> **Problem details**: The required output is the line containing "Open the Thomas Sabo Ice Tigers logo" and every line after it, transcribed exactly through the end of the data below.

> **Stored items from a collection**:
= = =

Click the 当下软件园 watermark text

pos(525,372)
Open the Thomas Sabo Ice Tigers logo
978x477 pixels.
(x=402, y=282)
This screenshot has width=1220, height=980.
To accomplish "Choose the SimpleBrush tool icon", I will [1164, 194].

= = =

> **Worked solution**:
Open the Thomas Sabo Ice Tigers logo
978x477 pixels.
(x=402, y=282)
This screenshot has width=1220, height=980.
To accomplish "Choose the SimpleBrush tool icon", I will [1164, 194].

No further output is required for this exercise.